**RECORDS TO PROCESS**

────────────────────────────────────────

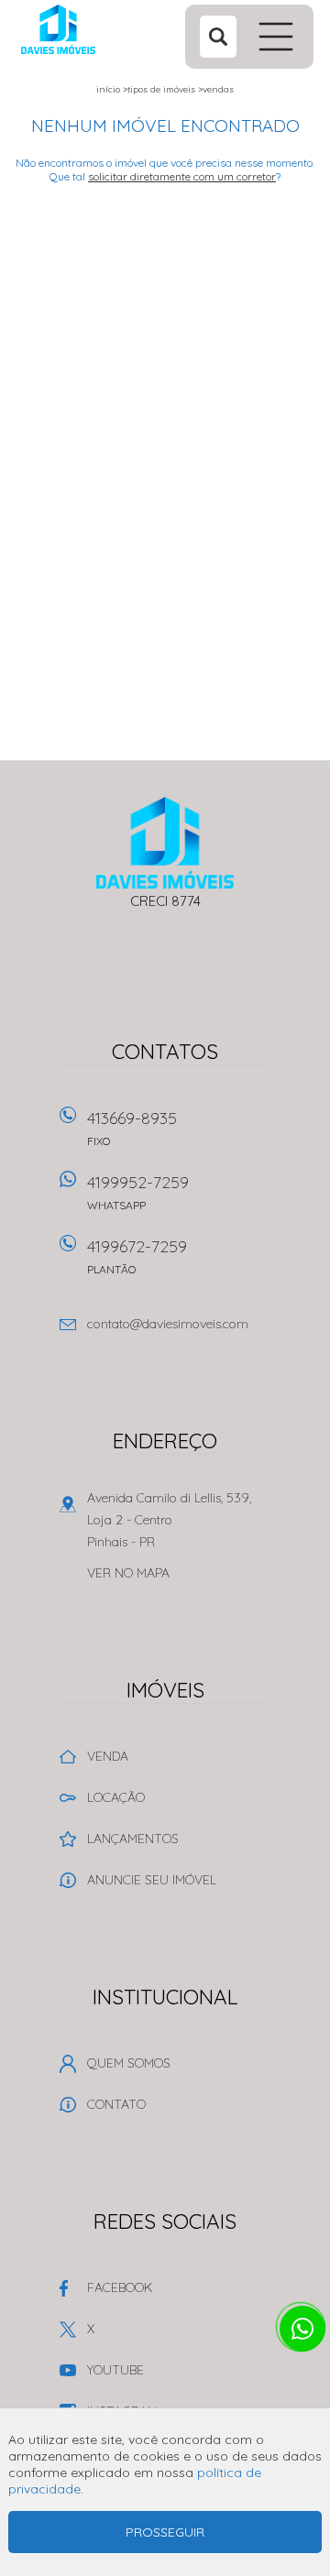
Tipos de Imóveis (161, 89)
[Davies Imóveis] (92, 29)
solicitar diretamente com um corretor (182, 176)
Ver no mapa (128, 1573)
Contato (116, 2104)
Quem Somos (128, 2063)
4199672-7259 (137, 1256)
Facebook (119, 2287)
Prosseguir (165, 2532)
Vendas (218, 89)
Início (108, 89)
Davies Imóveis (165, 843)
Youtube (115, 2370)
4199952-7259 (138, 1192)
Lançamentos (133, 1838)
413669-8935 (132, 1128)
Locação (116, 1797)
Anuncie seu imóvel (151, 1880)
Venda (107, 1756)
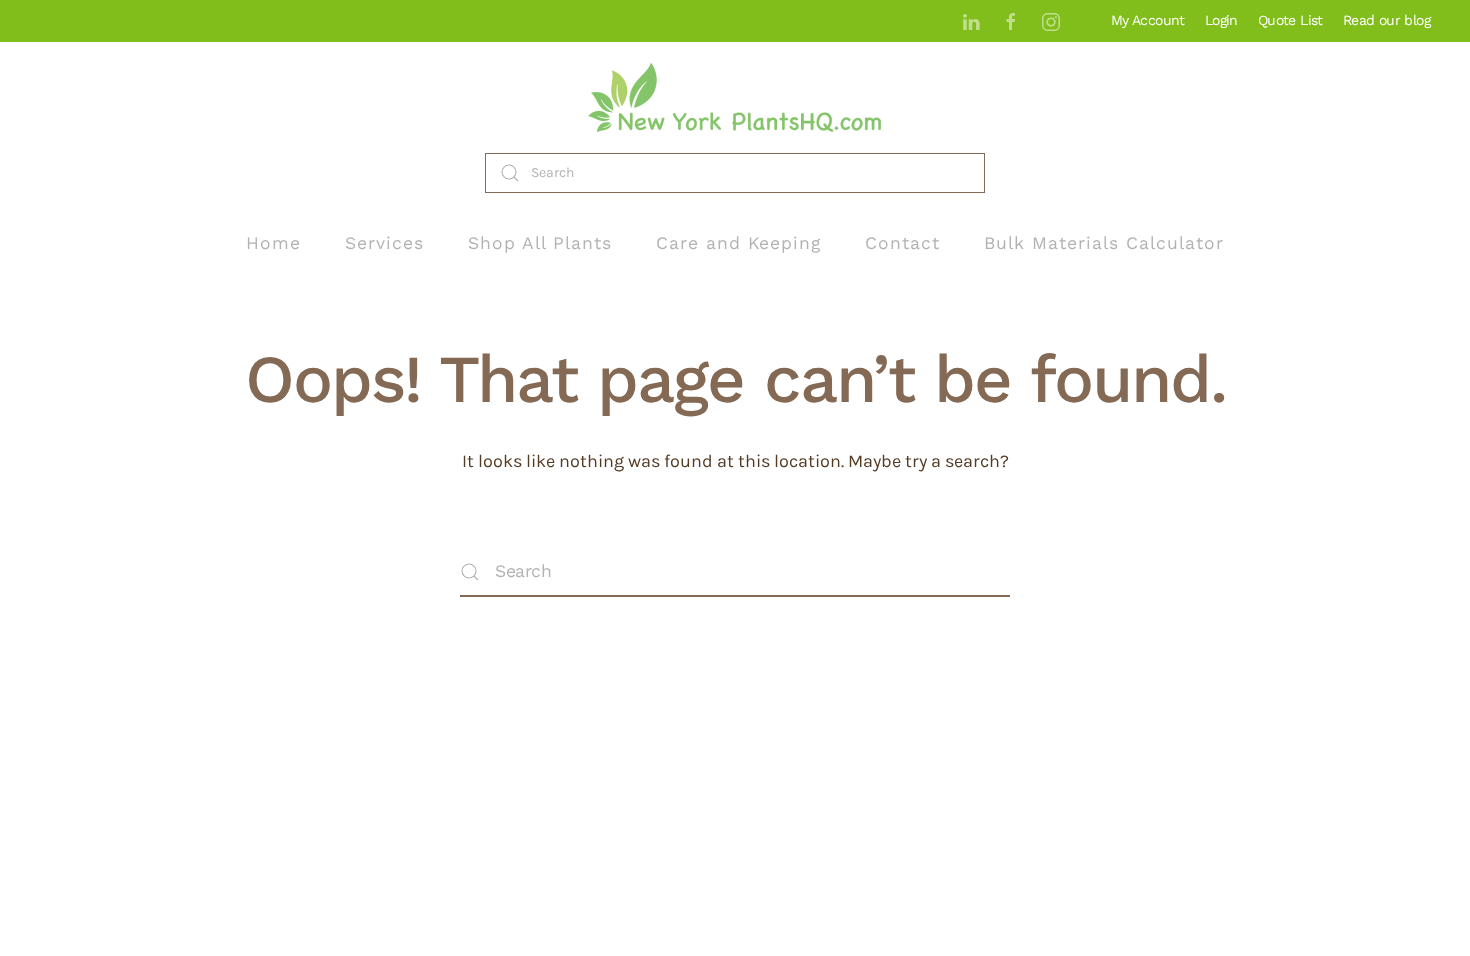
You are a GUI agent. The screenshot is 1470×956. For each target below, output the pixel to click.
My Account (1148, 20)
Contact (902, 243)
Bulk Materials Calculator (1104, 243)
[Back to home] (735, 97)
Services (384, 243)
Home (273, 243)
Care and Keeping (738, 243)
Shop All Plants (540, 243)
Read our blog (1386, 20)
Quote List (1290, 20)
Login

────────────────────────────────────────

**PROBLEM DESCRIPTION**
Your reply must hold only the lines from the line containing "Davies Imóveis (165, 843)" through the end of the records above, written out exactly, both ends included, with no pictures, please.

**RESPONSE AREA**
Davies Imóveis (165, 843)
Youtube (115, 2370)
4199952-7259 (138, 1192)
Lançamentos (133, 1838)
413669-8935 (132, 1128)
Locação (116, 1797)
Anuncie seu imóvel (151, 1880)
Venda (107, 1756)
You are a GUI agent. The screenshot is 1470×956. For each target below, output the pixel to click.
My Account (1148, 20)
Contact (902, 243)
Bulk Materials Calculator (1104, 243)
[Back to home] (735, 97)
Services (384, 243)
Home (273, 243)
Care and Keeping (738, 243)
Shop All Plants (540, 243)
Read our blog (1386, 20)
Quote List (1290, 20)
Login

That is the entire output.